* [TO DO]: Please reproduce every one of the items below word for word, omitting the pictures.

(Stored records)

'''

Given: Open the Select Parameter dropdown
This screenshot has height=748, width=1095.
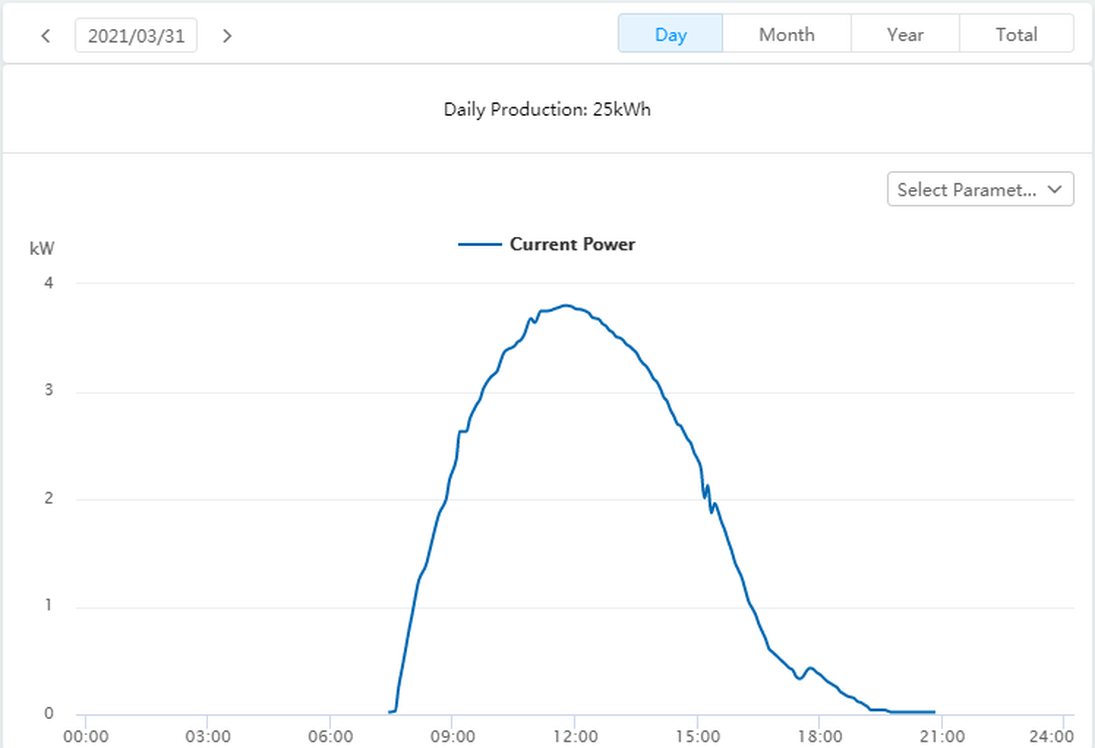Looking at the screenshot, I should (x=966, y=190).
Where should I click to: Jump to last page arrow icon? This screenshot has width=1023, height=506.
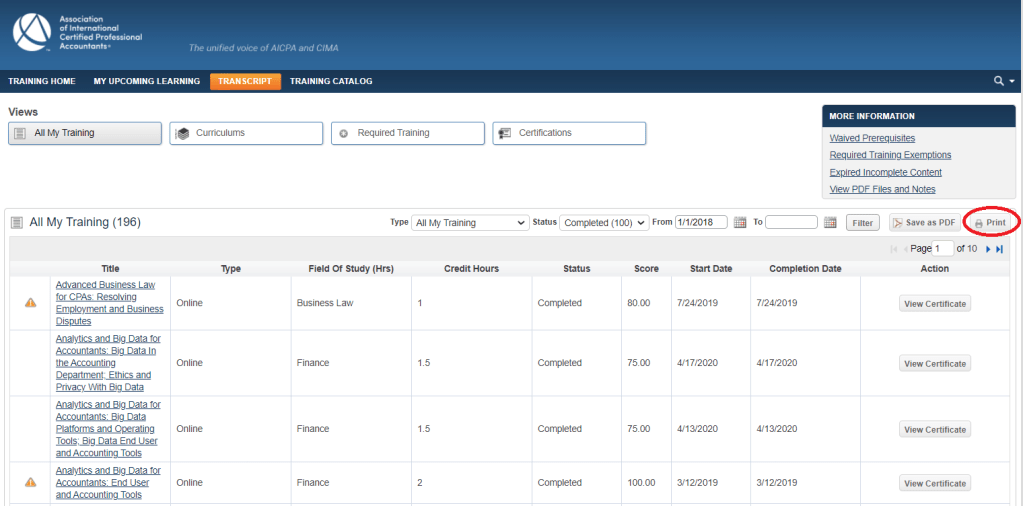(999, 249)
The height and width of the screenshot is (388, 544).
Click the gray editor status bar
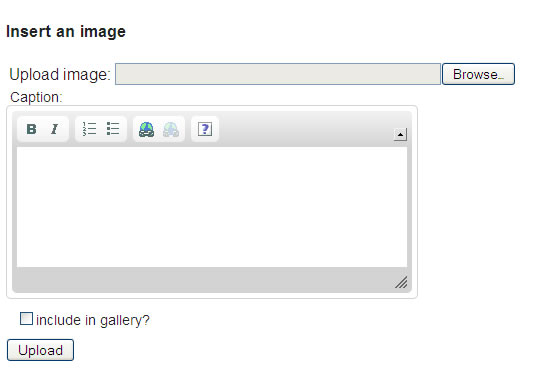point(205,280)
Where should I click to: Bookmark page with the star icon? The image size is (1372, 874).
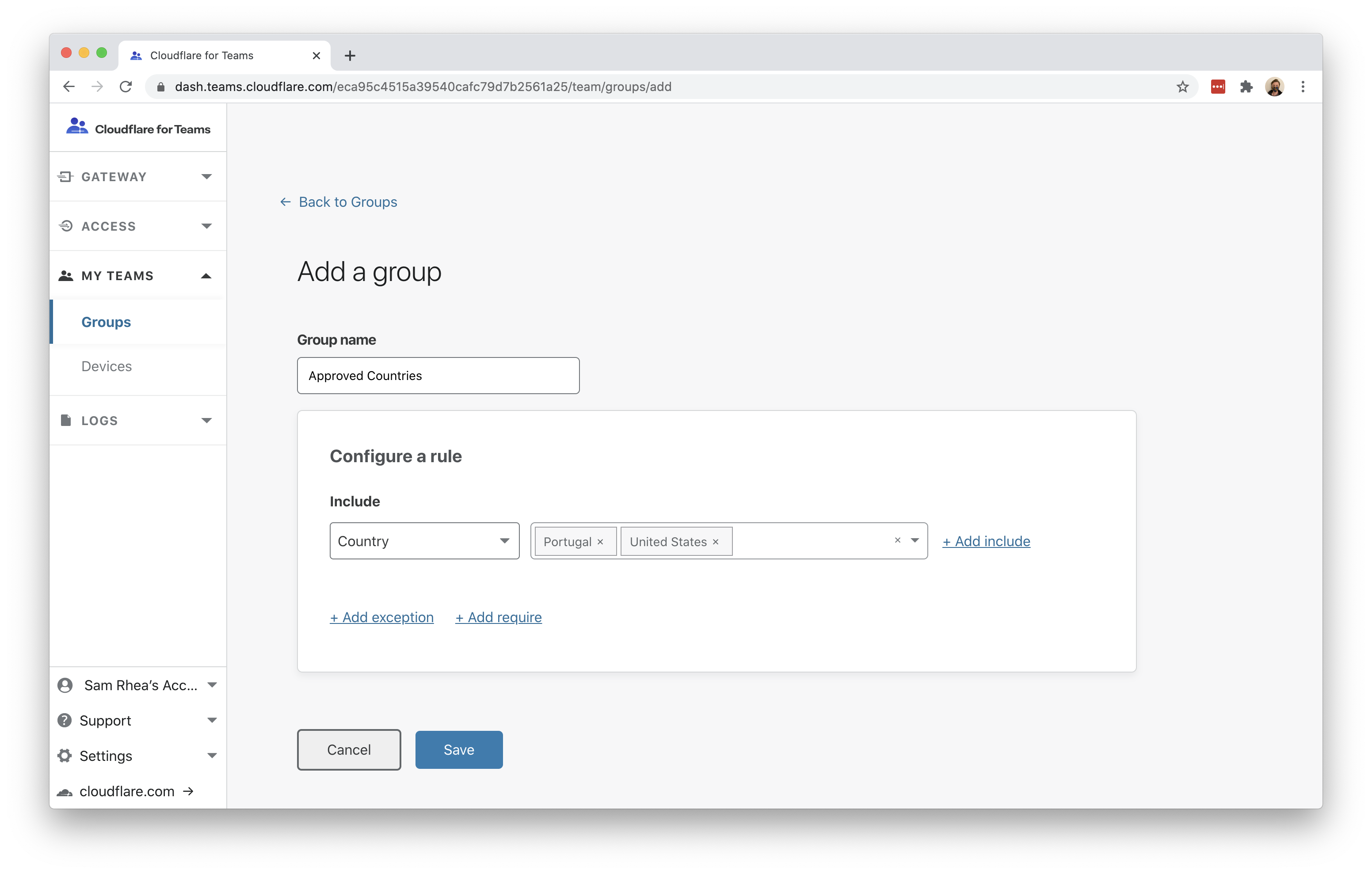click(x=1182, y=87)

'''

* [WRITTEN ANSWER]:
Given: Open the Select Parameter dropdown
This screenshot has height=748, width=1095.
Looking at the screenshot, I should (x=966, y=190).
Where should I click to: Jump to last page arrow icon? This screenshot has width=1023, height=506.
(999, 249)
The height and width of the screenshot is (388, 544).
Click the gray editor status bar
point(205,280)
Where should I click to: Bookmark page with the star icon? The image size is (1372, 874).
click(x=1182, y=87)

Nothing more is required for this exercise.